Ruling in favour of a religious congregation’s Property Tax liability for a building’s rental incomeBarcelona Judicial-Review Court number 8 has ruled in favour of the City Council for charging property tax (IBI) to a Catholic Church congregation that had been renting a building it owned to a trading company. This is the first time that a ruling has been held in favour of collecting municipal taxes from the Church owing to its receipt of financial income derived from its assets.
Background to the case
The Municipal Tax Office notified the congregation of its Property Tax (IBI) liability of 22,368.04 euros for the year 2019 for a property it owned that had been receiving a rental income. The congregation lodged an administrative appeal, which the Councillor for Commerce, Markets, Consumer Affairs, Internal Affairs and Treasury dismissed on 5 July 2021.
This enabled the religious organisation to lodge an appeal before the Judicial-Review Court, which issued this pioneering ruling on 22 July in support of the City Council’s measure.
The decision is based on the congregation’s registration as subject to economic activity tax (IAE), as it carries out an activity through which it receives a financial income, for which reason it has to pay Property Tax.
The religious congregation argued that, as the premises were allocated to a teaching activity, they fell within the grounds for Property Tax exemption set out in the legislation governing the tax system for non-profit companies and under the Agreement between Spain and the Holy See of 1979. The Judicial-Review Court which decided the case considered that argument to be incorrect, given that the teaching activity was provided by a trading company, and that what the congregation was doing was renting out the space. The congregation was therefore performing an economic rather than activity and had to pay the IBI for the premises.

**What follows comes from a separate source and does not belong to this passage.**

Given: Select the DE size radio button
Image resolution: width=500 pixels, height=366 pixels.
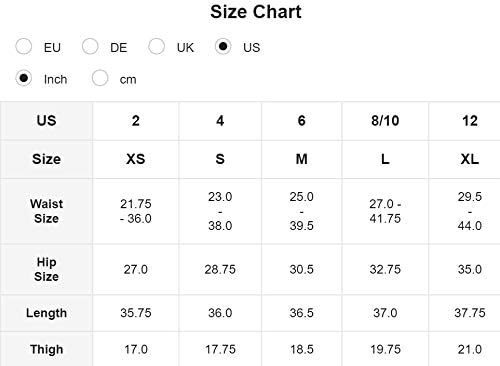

The City Council understands that, had the congregation been exempted from paying Property Tax, a non-trading entity’s economic activity of renting out properties could represent unfair competition for trading companies, which in any case are subject to the tax. That would be illegal state aid, which is banned under EU law, as recognised by the European Court of Justice on several occasions.
A pioneering ruling
The view is that the criterion followed in this ruling could apply to every type of religious group, non-profit organisation and declared public-interest association, unless the activities they carry out in the properties subject to taxation are compatible with EU competition law, as in the case of certain activities within the field of education, healthcare, social services and culture, as well as religious and historical-heritage conservation activities.